Another alternative is to run the token server on a distributive environment but use IBM i DB2 to house the data vault, which adds layers of protection and separates the components.
Encryption with Tokenization: The Hybrid Approach
To maximize data security while reducing risk, encryption and tokenization can be combined to protect sensitive data in transit or at rest. While many organizations look to either encryption or tokenization, the hybrid approach works best in several scenarios.
For instance, companies that take credit card numbers through a Web site or by mail have to protect sensitive information as structured data in the case of data entry at the Web site, as well as unstructured data in the form of the scanned document received in the mail. In this case, it makes sense to tokenize the credit card number but use encryption to secure the scanned image, sharing centralized key management for both.
In another scenario, a company might choose to encrypt the credit card at the point of sale and transfer this encrypted payload to the tokenization system for decryption and tokenization. The current alternative is to transfer the card number over a secure channel (for example, HTTPs) rather than the payload itself. When implemented properly, portions of the network where the credit card numbers are being transferred may be removed from PCI DSS audit scope. Therefore, the combination of using both encryption and tokenization help to maximize the reduction in PCI DSS scope and risk.

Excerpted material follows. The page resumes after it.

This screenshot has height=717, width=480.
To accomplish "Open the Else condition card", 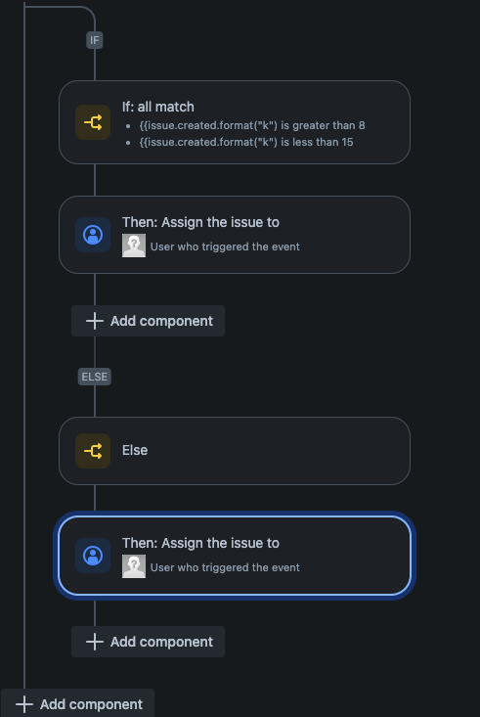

Centralizing Key Management
The more data that needs to be encrypted, the more difficult it becomes to manage proliferating keys. Key management must be performed in a secure, tamper-proof, available, and auditable manner. Key management must also allow for an infinite variety of lifecycle timelines—from seconds to years—and it must support specific key-handling requirements, such as those mandated by PCI DSS and various government regulations.
A centralized key management solution generates, distributes, rotates, revokes, and deletes keys to enable encryption/decryption and to allow only authorized users to access sensitive data. The solution should also manage keys across disparate platforms and systems so that the encryption keys can be managed centrally across all of the different databases, operating systems, and devices throughout the organization.
A key management solution should not require ciphertext to be decrypted and re-encrypted when new keys are created or existing keys are changed. A key manager automatically generates, rotates, and distributes keys to the encryption endpoints. The key manager ensures that the most recent active key is used to encrypt data and that the correct key is used to decrypt ciphertext.
Decrypting and re-encrypting data for the purpose of rotating keys takes applications and databases offline and potentially exposes sensitive data during the decryption/re-encryption process. Data should only be decrypted and re-encrypted with a different key if a key has been compromised.
Limiting Your Risk
Protecting sensitive and business-critical data is essential to a company's reputation, profitability, and business objectives. In today's global market, where business and personal information know no boundaries, traditional point solutions that protect certain devices or applications against specific risks are insufficient to provide cross-enterprise data security. Combining encryption and tokenization with centralized key management as part of a corporate data protection program works well in an IBM i-centric environment to protect both credit card and personally identifiable information to limit corporate risk and reduce the cost of compliance with data security mandates and data privacy laws. A final thought: tokenizing or encrypting information at the earliest opportunity in the process affords maximum protection for limiting risk.